- _Records for the task_
□ □ □ □ □ □ □

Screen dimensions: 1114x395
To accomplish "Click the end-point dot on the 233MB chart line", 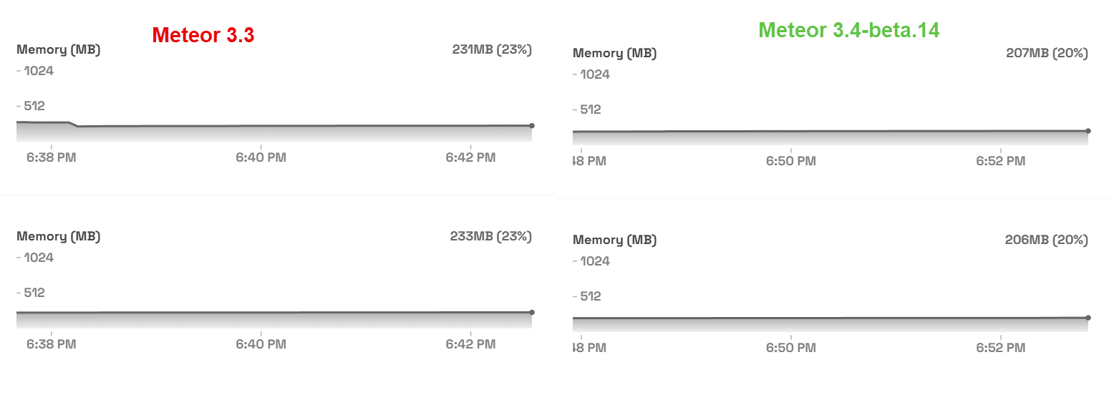I will tap(531, 312).
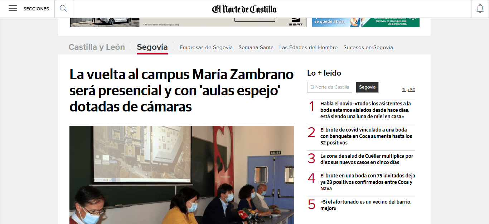
Task: Click the search magnifier icon
Action: [x=63, y=9]
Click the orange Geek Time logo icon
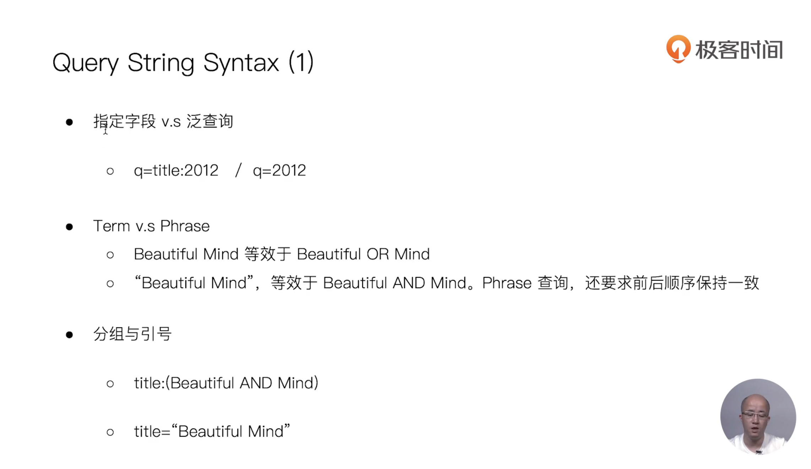 [x=678, y=49]
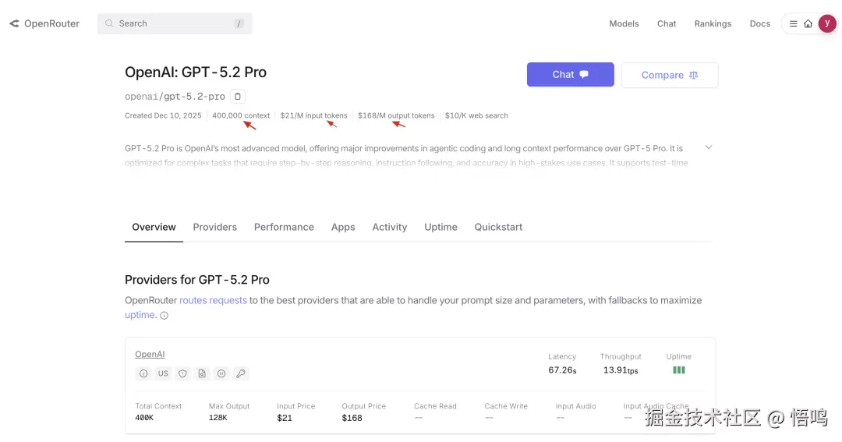842x442 pixels.
Task: Select the Quickstart tab
Action: pyautogui.click(x=498, y=227)
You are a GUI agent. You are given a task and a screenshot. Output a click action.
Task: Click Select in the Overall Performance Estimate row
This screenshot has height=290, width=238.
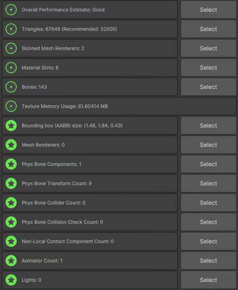coord(209,10)
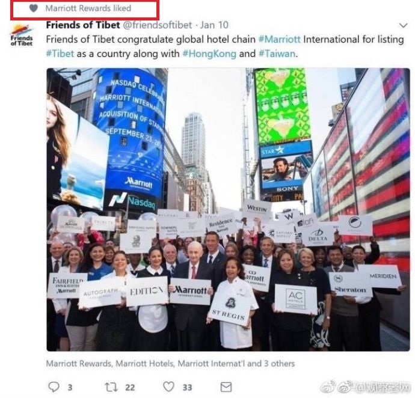Click the heart icon beside Marriott Rewards liked
The height and width of the screenshot is (398, 415).
[x=34, y=8]
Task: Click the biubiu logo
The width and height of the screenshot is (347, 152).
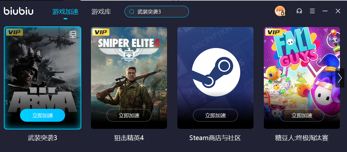Action: click(x=19, y=11)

□ □ □ □ □ □ □

- _Short task_
Please write out everything from the line containing "Task: Click the biubiu logo" down to the end of the records, leaving the pictures out of your answer.

- _Expected answer_
Task: Click the biubiu logo
The width and height of the screenshot is (347, 152).
Action: click(x=19, y=11)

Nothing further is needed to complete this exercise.